Yin Xiuzhen is the third artist invited to create a monumental, site-specific work for the Garage Atrium Commissions series. For her first solo presentation in Moscow, the Beijing-based artist will produce one of the largest architectural structures she has ever made. Entitled Slow Release, the twelve-meter long installation is enveloped in more than two hundred square meters of red and white clothing, a part of which was donated by Muscovites and hand-sewn in the shape of a magnified medicine capsule.
The red and white capsule references a new generation of pills designed to reduce the speed of release of medicine in the body in order to increase its therapeutic effect. In Yin’s installation, however, the role of the decelerating element is played not by the capsule, but by the outside layer of clothing which envelopes the giant structure. By allowing visitors to enter the capsule, which is covered in the kind of clothes we wear every day––our second skin, as the artist refers to them––Yin creates a situation where people can slow down and experience the effect of being inside their own body. Reflecting on the overly fast speed with which she feels society is developing, Yin addresses the complex relationship between the contemporary demand for rapid therapeutic effects and the importance of making time for prolonged rituals of self-medication. The work functions as a powerful reminder of the antidote individual human experiences can provide to the overwhelming societal drive towards progress.

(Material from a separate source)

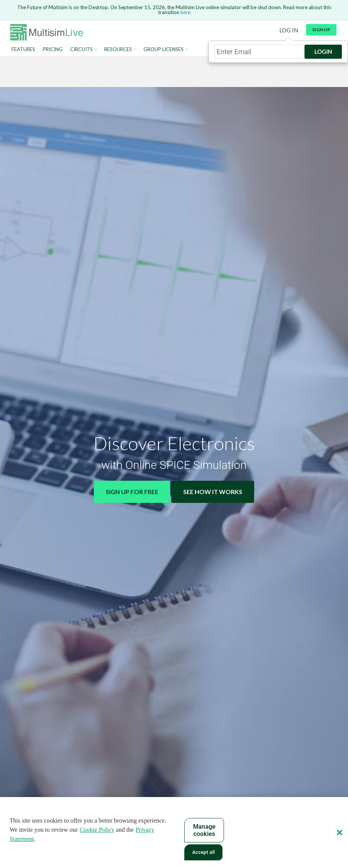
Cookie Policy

Since the beginning of her career in the early 1990s, Yin has established herself as one of the leading female artists from China. She often uses second-hand objects to make installations that explore the effects of globalization and rapid urban development. Yin is particularly concerned with how global economic progress affects the lives of individuals and our collective memory. Clothing is an important building material for Yin, being associated with memories of her mother working in a garment factory in China and with belonging to a generation of people for whom clothing was something very precious. She began incorporating it in her works in 1995, creating a series of installations that dealt with the interrelationship of memory, contemporary life, and individual experience.